I thought it was a painting or something, but it was essentially, it was this collage art where
a guy named Winston Smith did it. And it was 30s and 40s magazine illustrations. They cut out
and collaged into these sort of Hieronymus Bosch type collages,
just these amazing works. And later on, I found out he designed the Dead Kennedys logo. He's like
a seminal 70s punk, 80s punk kind of legendary San Francisco collage artist. So I had an art
assignment in middle school. You were supposed
to write to an artist you admired and ask them questions about their work. And most kids like
didn't have a favorite artist. They had to like pick it out of like a, you know, my teacher had
like a who's who or whatever. So it's still alive. Yeah. Yeah. Right. Like here's a potter in Denver
that I've got to write to. But then I was like, I got to write to Winston Smith because I just was kind of obsessed with his work.
And this is pre-internet.
Like, this is sort of dial-up internet era.
So, like, getting a mailing address, it was like, how do I get a mailing address for this person?
So, my dad's the only person I knew with dial-up with internet and an email account.
So, I found the gallery, like, Yahoo or whatever, because it's pre-Google
too. I like found the gallery that shows some of his stuff in San Francisco and found the
curator's email. And I wasn't sure how email worked at the time. So every time I went to my
dad's office, I would just send this gallery owner another email until finally she wrote back to me
and she's like, stop bugging me. Here's's Winston's address and so then I went home and I found um I don't know if
you're like Microsoft works like word wasn't around so Microsoft works had this ransom note font
so I typed I remember using that font yeah so I typed out this like letter that looked like a
ransom note and like sent it off to him and it was was this really, I mean, it was the audacity of youth.
You know, I was asking him these questions about his work.
And then I like did a PS, hey, here's an idea for a piece you might want to do.
You know, my band could really use some alpha martin, you know, just this really callow letter.
And I sent it off and like nothing happened.
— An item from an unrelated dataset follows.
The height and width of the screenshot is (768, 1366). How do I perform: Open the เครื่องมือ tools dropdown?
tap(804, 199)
You know, two months went by and I just like sort of forgot it. And then one day this envelope came in this mail, this gigantic manila
envelope. And it was, it had a 14 page handwritten letter from Winston Smith in it. And he said all
these in a bunch of his work, he had photocopied and sent to me. And the stuff he said in it was
pretty much what you would expect, like a subversive punk rock artist to say, you know, you can question authority, you don't trust
the man and all that stuff. But then he also had this really great advice. He was like,
if I had known I would be around this long, I might have taken better care of myself.
So he was like, just keep getting straight A's and like, don't abuse alcohol, candy or drugs. There'll be plenty of time for that later. That's what he said. So, but he was like, it was the first letter. This letter changed my life because I'm like, by hand and was like, yeah, I came from this hick town too. And that's who I am now. And like, but you know, you should don't, don't like blow up your life or anything. Like, go ahead and get good grades and stick with it and make your art. You know, it was just like the best, soundest advice. So then what happened is like years and years passed, and I sent a couple more letters, but we kind of lost touch.
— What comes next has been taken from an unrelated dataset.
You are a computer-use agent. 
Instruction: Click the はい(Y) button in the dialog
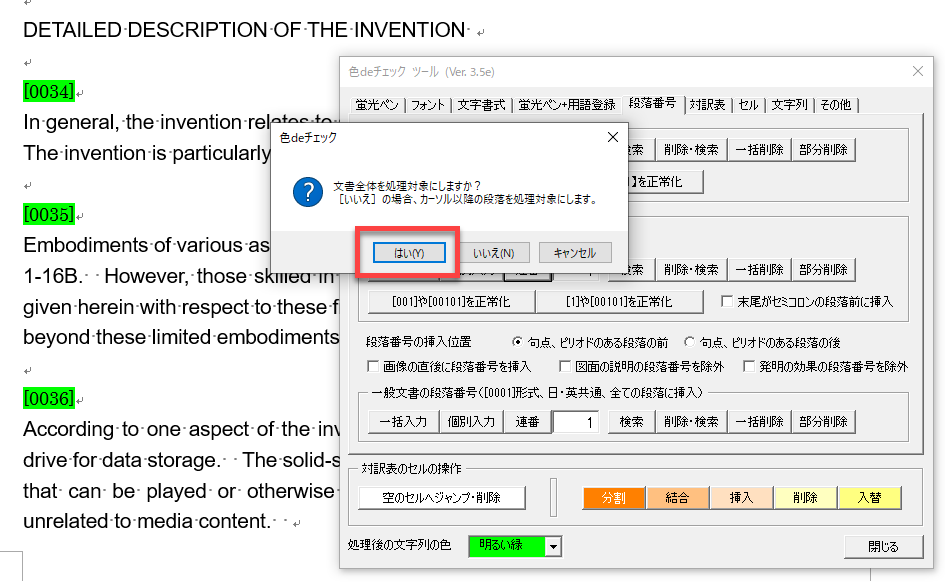tap(407, 253)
Well, when I was in tour in San Francisco, I found out he was having this open studio.
Just recently?
No, this was in 2012 when Steel Like an Artist came out.
And I was in North Beach at this place called Golden Boy Pizza.
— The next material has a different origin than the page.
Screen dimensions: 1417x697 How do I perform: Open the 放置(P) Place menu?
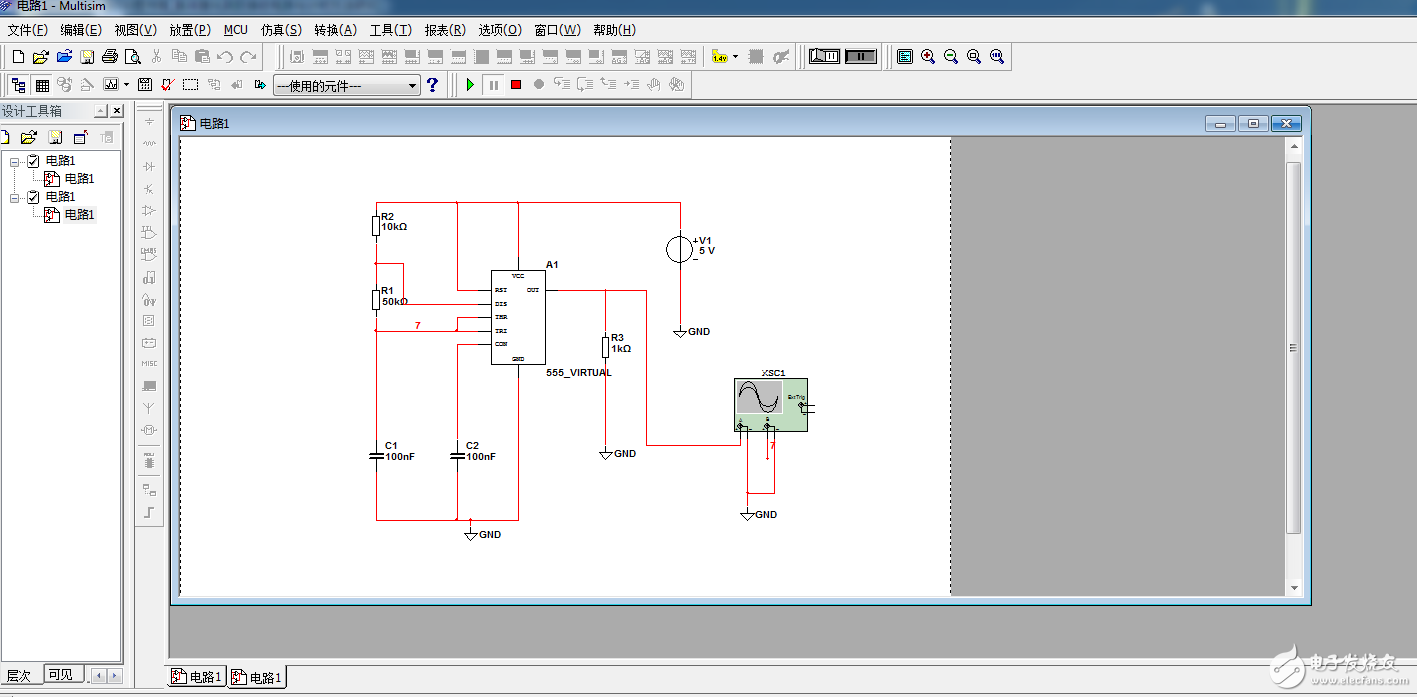(190, 30)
And I was sort of like, man, this seems like the kind of neighborhood that Winston would hang out in. And sure enough, like his studio is around the corner in North Beach. And I went to the studio and I opened the door hey, Mr. Smith, I don't know if you remember me. I wrote you this letter when I was 13.
And like, you wrote me this wonderful letter back and blah, blah, blah.
I was kind of freaking out, you know, meeting him.
And he said, Austin, it's like,
I didn't know you were going to be in town.
And he was so sweet.
And he said, you know, and he turned to this guy.
He said, this is Trey.
And Trey sticks his hand out and says,
hey, I'm Trey, I play drums.
And I'm like, no crap, you play drums.
You're the drummer from Green Day.
So that was like this amazing day, you know, because I, and Winston said, oh, hey, come
back, come back.
What are you doing this weekend?
I was like, whatever you want me to be doing, you know.
He's like, come back tomorrow.
I've got something to show you.
And I said, okay.
So I came back the next day and we went out to Sardini's, which is in North Beach.
This is an Italian place.
Came back to the studio.
He says, yeah, I want to show you these things.
And he pulls out this binder and inside are these things called anti-poems that he tried.
And what he did is he took this paperback book and he made like boxes around a few words and then covered the rest with his collage work, it looks
pretty much identical to my newspaper blackout poems, which are, I take an article from the
New York Times and I black out most of the words and just leave some of them behind. It looks like
the CIA did haiku or the Mueller report. It's just like this redacted poetry. And it turns out
that he had read in the 80s, he had read this book by Tom Phillips called A Whom You Meant, which is really influential on my own work.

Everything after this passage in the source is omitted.